Comparing Pembina Pipeline (PBA) & VTTI Energy Partners (VTTI)
Pembina Pipeline (NYSE: PBA) and VTTI Energy Partners (NYSE:VTTI) are both oils/energy companies, but which is the superior stock? We will compare the two businesses based on the strength of their risk, earnings, analyst recommendations, institutional ownership, profitability, dividends and valuation.
Risk & Volatility
Pembina Pipeline has a beta of 0.74, indicating that its stock price is 26% less volatile than the S&P 500. Comparatively, VTTI Energy Partners has a beta of 1.18, indicating that its stock price is 18% more volatile than the S&P 500.
This table compares Pembina Pipeline and VTTI Energy Partners’ net margins, return on equity and return on assets.
|Net Margins||Return on Equity||Return on Assets|
|VTTI Energy Partners||35.11%||8.09%||7.61%|
Institutional & Insider Ownership
42.5% of Pembina Pipeline shares are owned by institutional investors. Comparatively, 74.5% of VTTI Energy Partners shares are owned by institutional investors. Strong institutional ownership is an indication that hedge funds, endowments and large money managers believe a company is poised for long-term growth.

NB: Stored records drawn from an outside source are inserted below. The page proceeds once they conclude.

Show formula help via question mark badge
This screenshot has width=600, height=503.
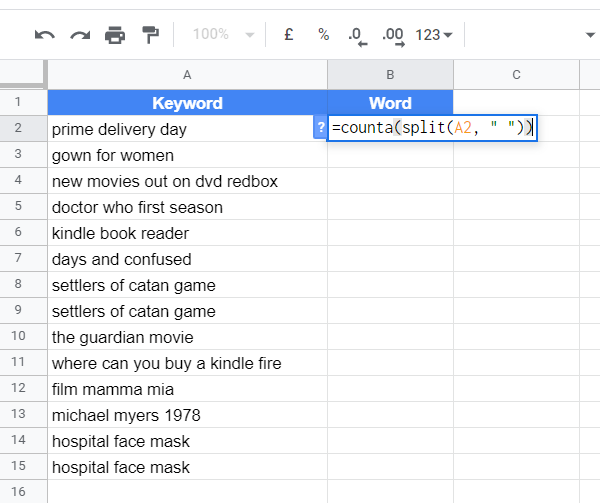321,127
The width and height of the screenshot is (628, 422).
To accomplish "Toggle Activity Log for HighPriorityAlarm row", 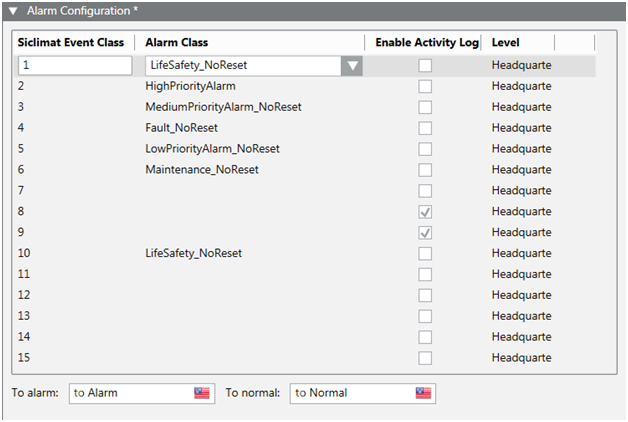I will pos(425,87).
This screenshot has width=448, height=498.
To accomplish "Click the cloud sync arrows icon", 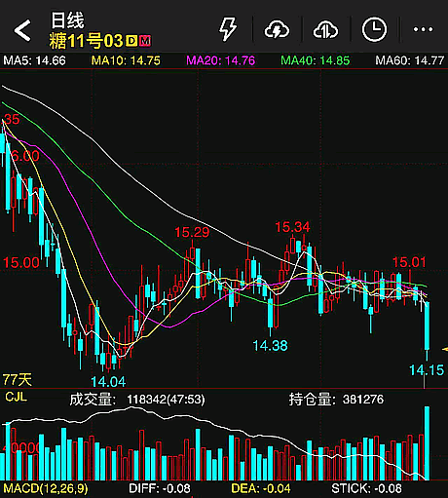I will pos(325,30).
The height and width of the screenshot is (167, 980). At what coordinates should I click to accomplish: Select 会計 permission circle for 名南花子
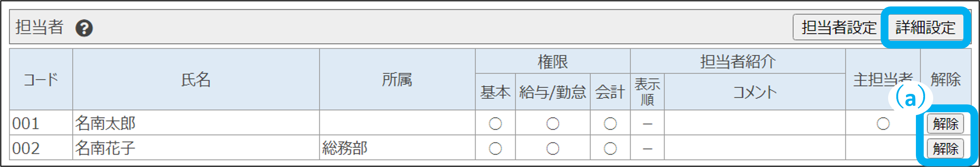[610, 148]
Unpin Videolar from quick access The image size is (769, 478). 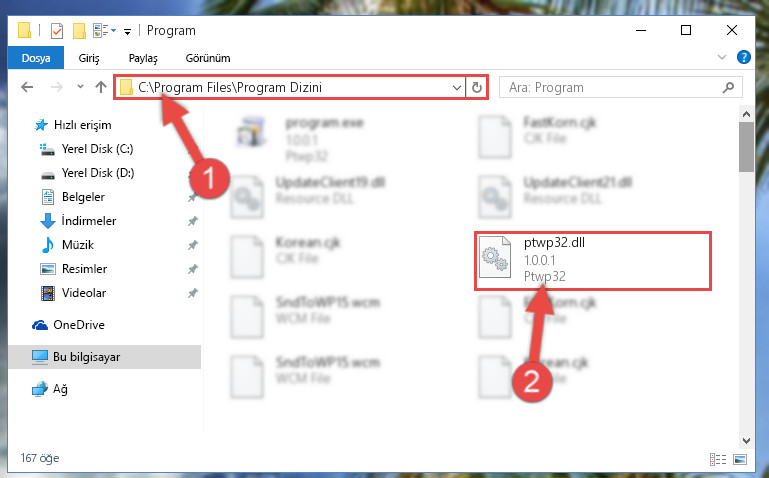pyautogui.click(x=192, y=293)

Pembina Pipeline pays an annual dividend of $1.70 per share and has a dividend yield of 4.8%. VTTI Energy Partners pays an annual dividend of $1.34 per share and has a dividend yield of 6.9%. Pembina Pipeline pays out 171.7% of its earnings in the form of a dividend, suggesting it may not have sufficient earnings to cover its dividend payment in the future. VTTI Energy Partners pays out 165.4% of its earnings in the form of a dividend, suggesting it may not have sufficient earnings to cover its dividend payment in the future. Pembina Pipeline has raised its dividend for 2 consecutive years. VTTI Energy Partners is clearly the better dividend stock, given its higher yield and lower payout ratio.
Valuation & Earnings
This table compares Pembina Pipeline and VTTI Energy Partners’ revenue, earnings per share (EPS) and valuation.
|Gross Revenue||Price/Sales Ratio||Net Income||Earnings Per Share||Price/Earnings Ratio|
|Pembina Pipeline||$3.22 billion||5.49||$351.92 million||$0.99||35.54|
|VTTI Energy Partners||N/A||N/A||N/A||$0.81||24.07|
Pembina Pipeline has higher revenue and earnings than VTTI Energy Partners. VTTI Energy Partners is trading at a lower price-to-earnings ratio than Pembina Pipeline, indicating that it is currently the more affordable of the two stocks.
This is a summary of recent recommendations for Pembina Pipeline and VTTI Energy Partners, as provided by MarketBeat.com.
|Sell Ratings||Hold Ratings||Buy Ratings||Strong Buy Ratings||Rating Score|
|VTTI Energy Partners||0||3||0||0||2.00|
VTTI Energy Partners has a consensus target price of $19.50, indicating a potential upside of 0.00%. Given VTTI Energy Partners’ higher probable upside, analysts clearly believe VTTI Energy Partners is more favorable than Pembina Pipeline.
VTTI Energy Partners beats Pembina Pipeline on 7 of the 13 factors compared between the two stocks.
Pembina Pipeline Company Profile
Pembina Pipeline Corporation is an energy transportation and service provider. The Company operates through four segments. The Conventional Pipelines segment consists of the tariff-based operations of pipelines and related facilities to deliver crude oil, condensate and natural gas liquids (NGL) in Alberta, British Columbia, Saskatchewan, and North Dakota, United States. The Oil Sands & Heavy Oil segment consists of the Syncrude, Horizon, Nipisi and Mitsue Pipelines, and the Cheecham Lateral. These pipelines and related facilities deliver synthetic crude oil produced from oil sands under long-term cost-of-service arrangements. The Gas Services segment consists of natural gas gathering and processing facilities. The Midstream segment consists of the Company’s interests in extraction and fractionation facilities, terminalling and storage hub services under a mixture of short, medium and long-term contractual arrangements.
VTTI Energy Partners Company Profile
VTTI Energy Partners LP provides terminaling services for third party companies engaged in the production, processing, distribution and marketing of refined petroleum products and crude oil. The Company operates through the segment of energy storage terminaling business. Its assets consist of approximately 42.6% interest in VTTI MLP B.V., which owns a portfolio of over six terminals with over 400 tanks and approximately 35.7 million barrels of refined petroleum product and crude oil storage capacity located in Europe, the Middle East, Asia and North America. Its terminals are located in international supply and demand centers for refined petroleum products and crude oil and provide midstream infrastructure services to its customers at these international market hubs. It provides storage and terminaling services for energy industry participants, including marketing companies, integrated oil companies, national oil companies, distributors, and chemical and petrochemical companies.